EXERCISE OBJECTIVE:
Going line by line through the entries below, count those that contain "Select". Give the number by itself.

EXERCISE INPUTS:
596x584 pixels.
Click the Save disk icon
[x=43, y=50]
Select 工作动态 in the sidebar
* * *
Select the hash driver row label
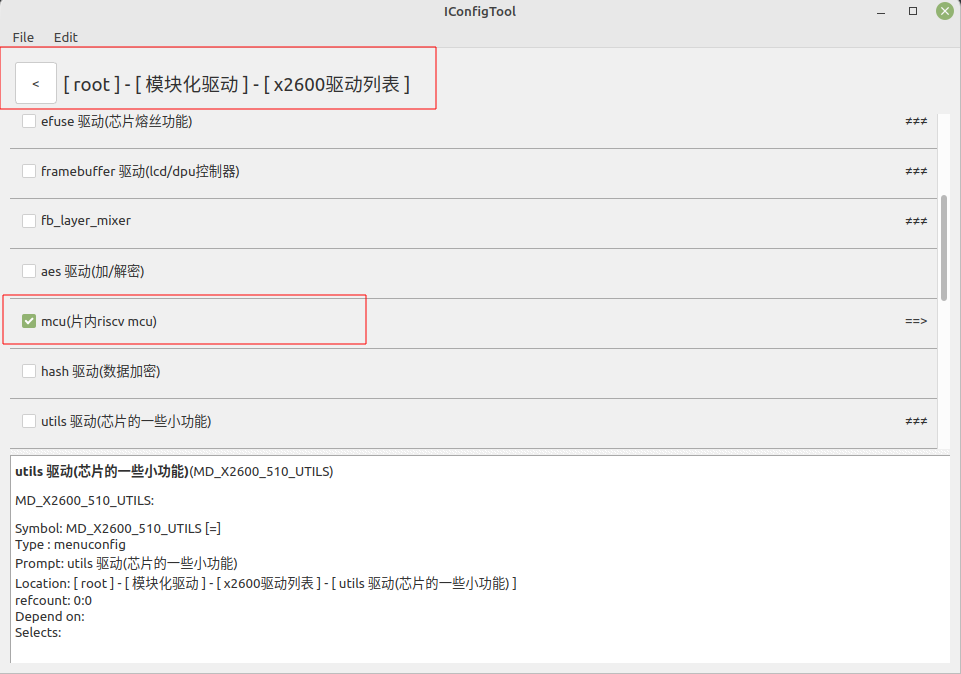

RESULT FOR THIS TASK:
2